• To do
From the advanced breast cancer text, extract word for word the passage that opens with the words containing "At AdvancedBreastCancer.net, we" and closes with "community of support.".

Are You Newly Diagnosed With Advanced Breast Cancer?
At AdvancedBreastCancer.net, we work with community members and our health leaders to empower them and their caregivers to take control of living with advanced breast cancer. By providing a platform to learn, educate, and connect with others, we're building a community of support.
This video series includes advice, encouragement, and personal reflection to inspire you to amplify your voice and know that you are not alone.
Pay attention to self-care
Living with a terminal illness is a heavy load for anyone to bear. Add to that the pressures of daily life and the thought of self-care are often pushed to the back burner. Self-care takes on many different forms. For some, it might mean a day at a spa, indulging in a book, getting out, and exploring nature. For others, it's time with friends and family, or simply allowing yourself to slow down, breathe, or take a nap. "Self-care isn't selfish; it's a necessity."
Learn to ask for and accept help
A terminal diagnosis is often followed by friends and family reaching out to see what you need help with. While those acts of love and support are greatly appreciated, they often slow down or even stop. It is okay to ask for help when you need it, whether that be a hot meal, a ride to the doctor, or a shoulder to cry on. Stacie talks about how she flipped the script from feeling like she was burdening others to asking for and accepting help.
Allow yourself emotional release
We all have different ways of managing our emotions. For some people, it helps them to cry, yell, and get angry. For others, it can be therapeutic to share their story or jump into advocacy. It can be cathartic to release emotions in any way that feels healthy or productive. Susan shares a few things that she's learned about herself since her metastatic breast cancer (MBC) diagnosis, including allowing the time and space for emotional release.

• Extracted material
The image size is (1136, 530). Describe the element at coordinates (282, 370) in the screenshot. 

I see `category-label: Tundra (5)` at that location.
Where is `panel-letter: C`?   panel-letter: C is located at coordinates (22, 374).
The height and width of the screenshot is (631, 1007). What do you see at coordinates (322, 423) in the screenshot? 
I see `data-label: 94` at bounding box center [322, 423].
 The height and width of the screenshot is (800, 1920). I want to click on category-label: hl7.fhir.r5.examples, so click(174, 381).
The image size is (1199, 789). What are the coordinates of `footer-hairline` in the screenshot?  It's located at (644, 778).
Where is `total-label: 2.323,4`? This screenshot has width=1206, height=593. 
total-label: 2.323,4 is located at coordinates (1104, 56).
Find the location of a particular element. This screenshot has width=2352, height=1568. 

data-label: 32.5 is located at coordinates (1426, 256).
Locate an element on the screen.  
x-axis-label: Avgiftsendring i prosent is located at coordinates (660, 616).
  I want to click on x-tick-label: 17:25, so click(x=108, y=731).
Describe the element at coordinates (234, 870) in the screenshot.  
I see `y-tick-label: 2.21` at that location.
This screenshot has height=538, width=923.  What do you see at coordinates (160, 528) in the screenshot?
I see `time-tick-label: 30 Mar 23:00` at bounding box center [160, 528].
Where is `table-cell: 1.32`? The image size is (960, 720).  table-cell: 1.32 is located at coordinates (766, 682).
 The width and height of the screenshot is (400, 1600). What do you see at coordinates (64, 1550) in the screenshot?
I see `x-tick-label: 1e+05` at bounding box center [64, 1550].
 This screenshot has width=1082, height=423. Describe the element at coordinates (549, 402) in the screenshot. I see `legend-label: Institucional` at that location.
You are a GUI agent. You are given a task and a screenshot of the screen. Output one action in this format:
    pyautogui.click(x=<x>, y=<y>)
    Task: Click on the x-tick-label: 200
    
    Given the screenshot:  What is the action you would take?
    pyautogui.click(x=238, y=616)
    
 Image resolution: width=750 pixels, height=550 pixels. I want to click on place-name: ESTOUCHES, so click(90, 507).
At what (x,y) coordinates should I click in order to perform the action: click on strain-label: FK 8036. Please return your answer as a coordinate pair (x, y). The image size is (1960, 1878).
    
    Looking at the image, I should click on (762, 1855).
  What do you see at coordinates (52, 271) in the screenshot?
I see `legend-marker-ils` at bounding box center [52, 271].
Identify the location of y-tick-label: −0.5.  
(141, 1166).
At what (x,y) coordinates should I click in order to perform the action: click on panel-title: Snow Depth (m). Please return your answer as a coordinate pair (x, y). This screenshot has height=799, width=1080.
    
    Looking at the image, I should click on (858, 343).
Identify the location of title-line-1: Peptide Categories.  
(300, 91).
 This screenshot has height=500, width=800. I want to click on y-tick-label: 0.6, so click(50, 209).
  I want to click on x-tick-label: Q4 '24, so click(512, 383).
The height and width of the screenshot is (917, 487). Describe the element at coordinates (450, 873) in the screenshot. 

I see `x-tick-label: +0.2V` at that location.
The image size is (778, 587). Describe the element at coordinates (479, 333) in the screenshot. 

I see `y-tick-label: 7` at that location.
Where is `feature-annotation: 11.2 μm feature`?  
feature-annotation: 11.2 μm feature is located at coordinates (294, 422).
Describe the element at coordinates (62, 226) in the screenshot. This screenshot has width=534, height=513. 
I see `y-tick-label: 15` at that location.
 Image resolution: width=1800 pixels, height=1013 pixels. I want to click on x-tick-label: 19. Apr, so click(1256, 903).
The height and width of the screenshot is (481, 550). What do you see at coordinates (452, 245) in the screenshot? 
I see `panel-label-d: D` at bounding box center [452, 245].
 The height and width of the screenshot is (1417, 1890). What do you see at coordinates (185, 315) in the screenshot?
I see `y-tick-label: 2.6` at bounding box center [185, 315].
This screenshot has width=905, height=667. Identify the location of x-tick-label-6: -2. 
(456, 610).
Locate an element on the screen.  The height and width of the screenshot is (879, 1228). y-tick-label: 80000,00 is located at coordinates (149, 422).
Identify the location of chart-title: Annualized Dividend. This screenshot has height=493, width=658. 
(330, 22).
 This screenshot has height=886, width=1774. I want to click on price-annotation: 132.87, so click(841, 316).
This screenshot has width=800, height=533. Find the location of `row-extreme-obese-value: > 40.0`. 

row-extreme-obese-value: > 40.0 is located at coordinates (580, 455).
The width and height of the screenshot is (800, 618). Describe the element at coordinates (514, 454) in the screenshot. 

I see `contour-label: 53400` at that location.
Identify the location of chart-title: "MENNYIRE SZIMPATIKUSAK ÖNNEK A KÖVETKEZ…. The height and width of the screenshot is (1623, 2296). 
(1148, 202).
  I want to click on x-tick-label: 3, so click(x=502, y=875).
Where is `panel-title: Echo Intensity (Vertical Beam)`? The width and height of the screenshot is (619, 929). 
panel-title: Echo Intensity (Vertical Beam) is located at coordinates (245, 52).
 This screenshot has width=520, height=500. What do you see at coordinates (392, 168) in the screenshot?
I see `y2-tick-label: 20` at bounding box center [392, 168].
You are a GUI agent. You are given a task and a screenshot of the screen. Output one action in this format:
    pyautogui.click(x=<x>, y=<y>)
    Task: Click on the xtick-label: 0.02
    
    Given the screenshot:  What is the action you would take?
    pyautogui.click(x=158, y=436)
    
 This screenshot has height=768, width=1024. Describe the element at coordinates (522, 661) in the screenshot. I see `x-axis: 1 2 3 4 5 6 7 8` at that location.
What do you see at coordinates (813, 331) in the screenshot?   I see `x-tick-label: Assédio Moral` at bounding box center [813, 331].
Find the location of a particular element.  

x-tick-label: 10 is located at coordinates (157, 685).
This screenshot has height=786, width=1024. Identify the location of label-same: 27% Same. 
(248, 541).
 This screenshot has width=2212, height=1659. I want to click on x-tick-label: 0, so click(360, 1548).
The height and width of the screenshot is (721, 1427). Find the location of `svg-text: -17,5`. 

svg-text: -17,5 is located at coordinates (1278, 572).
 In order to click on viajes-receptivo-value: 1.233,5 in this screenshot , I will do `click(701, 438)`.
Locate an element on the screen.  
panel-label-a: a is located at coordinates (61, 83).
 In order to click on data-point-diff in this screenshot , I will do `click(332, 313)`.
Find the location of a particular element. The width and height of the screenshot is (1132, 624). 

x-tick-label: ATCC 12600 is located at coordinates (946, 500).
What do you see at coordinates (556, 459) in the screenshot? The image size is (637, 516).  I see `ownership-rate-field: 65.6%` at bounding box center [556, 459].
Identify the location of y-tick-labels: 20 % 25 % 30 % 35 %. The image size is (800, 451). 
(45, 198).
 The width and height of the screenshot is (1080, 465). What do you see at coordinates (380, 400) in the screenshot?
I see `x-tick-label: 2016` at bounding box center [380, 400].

• Reply to the exercise
At AdvancedBreastCancer.net, we work with community members and our health leaders to empower them and their caregivers to take control of living with advanced breast cancer. By providing a platform to learn, educate, and connect with others, we're building a community of support.